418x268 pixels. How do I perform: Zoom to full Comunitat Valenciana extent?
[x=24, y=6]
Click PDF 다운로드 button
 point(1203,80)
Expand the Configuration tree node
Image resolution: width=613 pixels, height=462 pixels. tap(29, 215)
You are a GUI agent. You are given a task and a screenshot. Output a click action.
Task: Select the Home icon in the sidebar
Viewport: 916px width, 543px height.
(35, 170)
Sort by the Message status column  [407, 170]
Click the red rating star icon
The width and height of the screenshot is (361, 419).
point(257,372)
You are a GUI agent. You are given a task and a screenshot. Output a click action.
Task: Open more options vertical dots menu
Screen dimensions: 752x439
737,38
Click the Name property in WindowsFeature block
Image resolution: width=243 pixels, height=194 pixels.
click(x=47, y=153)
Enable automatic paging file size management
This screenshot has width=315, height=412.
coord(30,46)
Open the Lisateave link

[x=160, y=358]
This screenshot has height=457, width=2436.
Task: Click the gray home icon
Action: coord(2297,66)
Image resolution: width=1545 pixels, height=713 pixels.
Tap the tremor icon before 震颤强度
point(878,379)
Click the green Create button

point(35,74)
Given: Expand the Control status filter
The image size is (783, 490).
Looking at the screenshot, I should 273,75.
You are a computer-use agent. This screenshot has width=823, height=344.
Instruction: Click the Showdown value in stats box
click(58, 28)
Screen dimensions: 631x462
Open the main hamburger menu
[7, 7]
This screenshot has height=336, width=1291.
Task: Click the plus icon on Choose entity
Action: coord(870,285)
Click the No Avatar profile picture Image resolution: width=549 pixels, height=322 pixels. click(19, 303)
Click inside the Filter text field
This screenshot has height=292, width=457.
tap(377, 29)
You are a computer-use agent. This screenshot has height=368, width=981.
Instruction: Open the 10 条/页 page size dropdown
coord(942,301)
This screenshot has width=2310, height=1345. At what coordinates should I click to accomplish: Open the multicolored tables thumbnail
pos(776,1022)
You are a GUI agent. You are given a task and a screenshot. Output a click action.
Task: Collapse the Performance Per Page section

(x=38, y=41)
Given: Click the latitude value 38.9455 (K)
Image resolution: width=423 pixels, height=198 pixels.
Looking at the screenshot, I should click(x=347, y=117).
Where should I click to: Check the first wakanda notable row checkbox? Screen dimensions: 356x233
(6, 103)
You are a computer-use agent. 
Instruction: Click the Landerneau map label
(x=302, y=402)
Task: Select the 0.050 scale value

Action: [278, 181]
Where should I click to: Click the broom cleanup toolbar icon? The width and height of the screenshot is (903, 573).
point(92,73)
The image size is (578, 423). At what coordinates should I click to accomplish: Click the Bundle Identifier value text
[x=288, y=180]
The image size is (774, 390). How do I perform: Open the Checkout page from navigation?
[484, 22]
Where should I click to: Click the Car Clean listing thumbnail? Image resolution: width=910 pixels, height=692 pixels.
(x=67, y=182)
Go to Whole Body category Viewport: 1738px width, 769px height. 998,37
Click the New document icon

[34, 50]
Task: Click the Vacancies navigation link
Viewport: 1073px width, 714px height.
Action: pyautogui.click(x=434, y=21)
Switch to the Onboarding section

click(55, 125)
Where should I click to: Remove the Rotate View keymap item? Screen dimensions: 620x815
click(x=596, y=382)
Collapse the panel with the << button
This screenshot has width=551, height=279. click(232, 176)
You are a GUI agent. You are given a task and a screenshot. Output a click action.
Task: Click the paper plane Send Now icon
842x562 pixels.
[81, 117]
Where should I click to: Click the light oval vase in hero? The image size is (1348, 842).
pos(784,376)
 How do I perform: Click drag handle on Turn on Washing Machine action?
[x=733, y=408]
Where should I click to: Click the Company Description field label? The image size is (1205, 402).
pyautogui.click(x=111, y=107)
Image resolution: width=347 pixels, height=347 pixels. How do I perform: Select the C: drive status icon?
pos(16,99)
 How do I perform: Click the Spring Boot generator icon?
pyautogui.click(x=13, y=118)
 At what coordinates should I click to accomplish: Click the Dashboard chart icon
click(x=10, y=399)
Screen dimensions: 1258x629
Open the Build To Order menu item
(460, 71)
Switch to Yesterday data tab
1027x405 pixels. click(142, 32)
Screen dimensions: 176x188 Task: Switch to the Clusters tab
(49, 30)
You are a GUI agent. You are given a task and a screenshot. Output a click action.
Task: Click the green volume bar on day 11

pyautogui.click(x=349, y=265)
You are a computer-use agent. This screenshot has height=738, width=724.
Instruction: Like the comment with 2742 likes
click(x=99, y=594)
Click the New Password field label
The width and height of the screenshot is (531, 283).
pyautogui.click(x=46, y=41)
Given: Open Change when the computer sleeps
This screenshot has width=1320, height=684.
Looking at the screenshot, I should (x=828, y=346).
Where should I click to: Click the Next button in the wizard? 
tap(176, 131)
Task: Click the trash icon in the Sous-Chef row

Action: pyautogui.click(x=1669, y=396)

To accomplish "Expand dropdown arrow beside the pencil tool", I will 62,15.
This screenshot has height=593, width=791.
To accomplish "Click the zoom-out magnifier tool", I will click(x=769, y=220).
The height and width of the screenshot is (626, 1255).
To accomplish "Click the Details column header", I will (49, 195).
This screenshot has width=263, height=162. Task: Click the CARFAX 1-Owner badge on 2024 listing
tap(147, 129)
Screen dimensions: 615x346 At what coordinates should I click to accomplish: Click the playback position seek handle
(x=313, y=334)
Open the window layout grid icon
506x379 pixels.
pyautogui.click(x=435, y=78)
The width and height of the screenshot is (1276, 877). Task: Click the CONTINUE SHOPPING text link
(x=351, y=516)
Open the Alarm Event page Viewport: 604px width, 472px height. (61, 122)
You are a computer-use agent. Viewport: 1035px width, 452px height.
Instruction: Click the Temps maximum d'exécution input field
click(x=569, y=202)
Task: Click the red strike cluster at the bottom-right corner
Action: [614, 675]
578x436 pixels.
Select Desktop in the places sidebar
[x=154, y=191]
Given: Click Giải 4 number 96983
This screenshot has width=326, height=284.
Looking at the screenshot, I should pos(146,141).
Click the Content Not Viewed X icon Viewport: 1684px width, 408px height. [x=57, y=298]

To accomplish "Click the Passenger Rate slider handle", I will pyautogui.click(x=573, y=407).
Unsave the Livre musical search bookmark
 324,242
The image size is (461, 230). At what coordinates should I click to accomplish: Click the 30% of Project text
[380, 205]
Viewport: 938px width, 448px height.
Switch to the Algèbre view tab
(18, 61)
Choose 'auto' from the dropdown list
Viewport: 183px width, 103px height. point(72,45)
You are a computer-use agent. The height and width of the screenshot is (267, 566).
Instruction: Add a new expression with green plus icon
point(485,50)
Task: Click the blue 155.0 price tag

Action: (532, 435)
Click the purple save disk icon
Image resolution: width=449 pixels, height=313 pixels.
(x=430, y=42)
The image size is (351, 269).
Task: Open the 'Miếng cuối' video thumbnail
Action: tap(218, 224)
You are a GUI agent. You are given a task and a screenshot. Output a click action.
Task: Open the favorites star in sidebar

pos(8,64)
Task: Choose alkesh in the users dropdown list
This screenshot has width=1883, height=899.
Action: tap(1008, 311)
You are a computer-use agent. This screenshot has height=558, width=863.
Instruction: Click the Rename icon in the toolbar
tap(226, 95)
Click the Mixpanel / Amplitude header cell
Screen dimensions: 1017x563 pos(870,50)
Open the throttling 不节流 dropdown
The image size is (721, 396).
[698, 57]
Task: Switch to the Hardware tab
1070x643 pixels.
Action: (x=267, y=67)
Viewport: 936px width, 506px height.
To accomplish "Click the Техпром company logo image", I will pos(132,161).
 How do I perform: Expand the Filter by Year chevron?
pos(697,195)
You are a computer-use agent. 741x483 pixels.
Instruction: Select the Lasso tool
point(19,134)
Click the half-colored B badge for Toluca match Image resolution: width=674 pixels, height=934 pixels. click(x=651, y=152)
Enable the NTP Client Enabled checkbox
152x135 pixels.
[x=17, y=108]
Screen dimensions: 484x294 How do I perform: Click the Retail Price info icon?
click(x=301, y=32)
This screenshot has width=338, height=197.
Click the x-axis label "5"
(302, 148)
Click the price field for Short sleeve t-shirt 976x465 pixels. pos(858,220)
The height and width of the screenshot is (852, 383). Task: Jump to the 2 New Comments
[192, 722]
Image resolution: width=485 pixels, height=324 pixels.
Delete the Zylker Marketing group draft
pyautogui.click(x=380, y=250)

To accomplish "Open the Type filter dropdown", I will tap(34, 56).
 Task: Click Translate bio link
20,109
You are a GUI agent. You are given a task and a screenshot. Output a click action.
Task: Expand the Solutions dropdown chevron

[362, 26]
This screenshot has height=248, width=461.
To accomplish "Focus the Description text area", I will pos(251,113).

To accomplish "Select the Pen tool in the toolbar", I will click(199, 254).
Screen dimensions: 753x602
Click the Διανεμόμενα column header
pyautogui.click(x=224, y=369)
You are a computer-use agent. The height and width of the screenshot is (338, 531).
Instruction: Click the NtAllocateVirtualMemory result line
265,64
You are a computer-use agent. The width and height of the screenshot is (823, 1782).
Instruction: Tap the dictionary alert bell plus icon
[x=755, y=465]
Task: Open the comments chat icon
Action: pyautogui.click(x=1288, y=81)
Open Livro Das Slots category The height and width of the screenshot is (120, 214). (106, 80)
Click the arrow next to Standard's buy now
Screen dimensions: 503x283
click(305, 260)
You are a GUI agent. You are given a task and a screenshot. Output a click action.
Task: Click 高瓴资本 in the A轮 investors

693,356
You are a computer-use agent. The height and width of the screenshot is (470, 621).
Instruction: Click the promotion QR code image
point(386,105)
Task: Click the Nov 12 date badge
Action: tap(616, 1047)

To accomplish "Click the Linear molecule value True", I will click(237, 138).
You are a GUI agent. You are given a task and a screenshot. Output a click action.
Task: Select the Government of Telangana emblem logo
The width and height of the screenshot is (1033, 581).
++++
YOUR OBJECTIVE
If a line above contains the string "will", count it, then give the total and nothing else.

EXPECTED OUTPUT
9